In series one she creates her own boutique shop which sells ethnic ornaments sourced from war-torn countries and far-flung tribal communities. However, Edina hoards most of the merchandise for decorating her own home so the shop never becomes a success.

Edina experiences a nadir of success in series 3, after she lands Prozac as a client by coining the phrase "Cheer up, it may never happen." In "Fear" (Series 3 Ep. 5), she partners with "PRM", a massive American PR firm, landing "all the majors from the States" including Elizabeth Taylor and Planet Hollywood.

In series 4 Edina partners with Katie Grin (Jane Horrocks), a has-been TV starlet, to create a TV production company. Although she brands it a "multinational media, cable and satellite network with Murdoch airspace and strategic WAP tie-ins", she never manages to produce a single show. The company is instead sold to Edina's arch-rival Claudia Bing.

At the end of the series, with both her PR and TV companies foundering, Edina manages to sell her half of the company to Claudia Bing, who cedes Kylie Minogue, Lulu and several cancer charities back to Edina as part of the deal. This small clientele allows Eddie to salvage her PR company. In series 5 she is working out of her sitting room, which she has made into an office.

In the feature film, Eddie's finances and business are once again on the verge of failure. Desperate to reverse her fortunes, at the end of the film she manages to land Kate Moss and Nobu as clients and she is once again a success.

===Finances===
Because of her poor impulse control and the need she feels to display her wealth and success, Edina makes reckless financial decisions and is constantly overspending. Edina herself declares that she is not "cash-rich" and that her money is tied up in her accessories and shoe collection.

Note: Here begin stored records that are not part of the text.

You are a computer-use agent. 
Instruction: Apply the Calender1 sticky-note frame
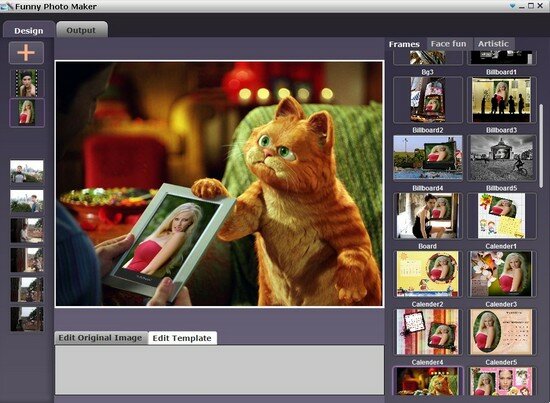[x=502, y=216]
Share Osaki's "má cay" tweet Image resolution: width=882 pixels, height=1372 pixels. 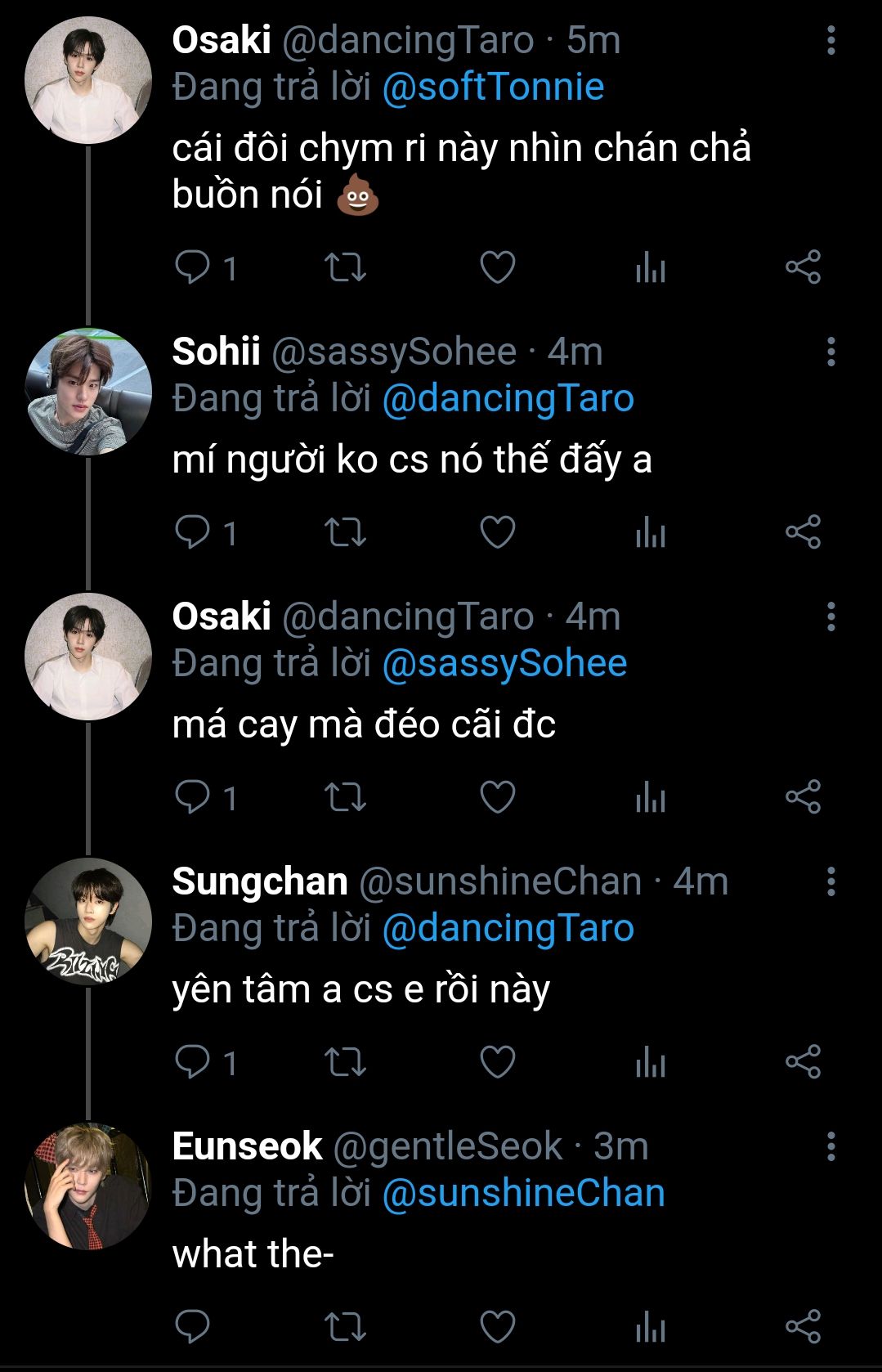(803, 797)
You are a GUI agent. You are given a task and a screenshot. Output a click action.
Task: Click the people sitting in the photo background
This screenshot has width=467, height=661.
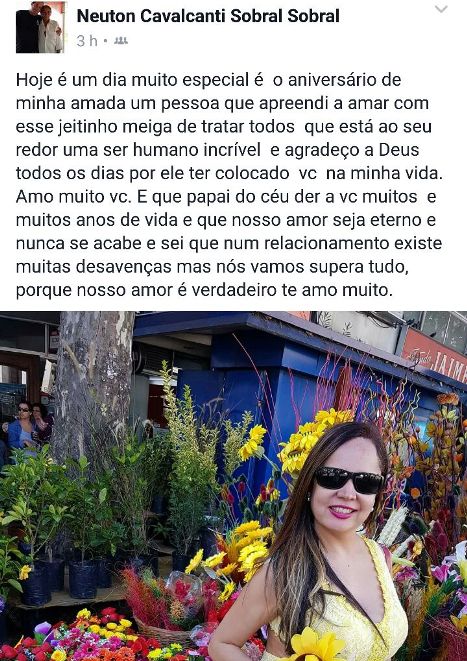27,426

At the beginning of the series she leads an extravagant lifestyle in part because she has conned both of her ex-husbands into paying her mortgage (until it is discovered in "Birthday"). This leads to a financial reckoning in "Poor" (Series 2 Ep. 5), after both her ex-husbands cut off her alimony payments and her accountant admonishes her for overspending.

Nonetheless, she continues her lavish lifestyle, which includes frequent redecorations of her house, luxury holidays, a chauffeur-driven Jaguar car, groceries supplied by Harrods, and constant shopping for designer labels. In "Huntin', Shootin' & Fishin'" (Series 5) Edina bids £30,000 at a Tatler charity auction for a virtually worthless country house weekend retreat, just to impress the British nobility around her.

In Absolutely Fabulous: The Movie, Edina finds herself on the verge of insolvency after Marshall stops paying her mortgage and her business nears collapse. This contradicts the established TV narrative where Marshall stopped supporting Edina financially in the episode "Poor". In desperation she and Patsy embark on a scheme to woo one of Patsy's rich ex-lovers in the South of France. By the end of the film Patsy manages to marry a rich, senile heiress (Marcia Warren) and Edina's career revives, making her rich once again.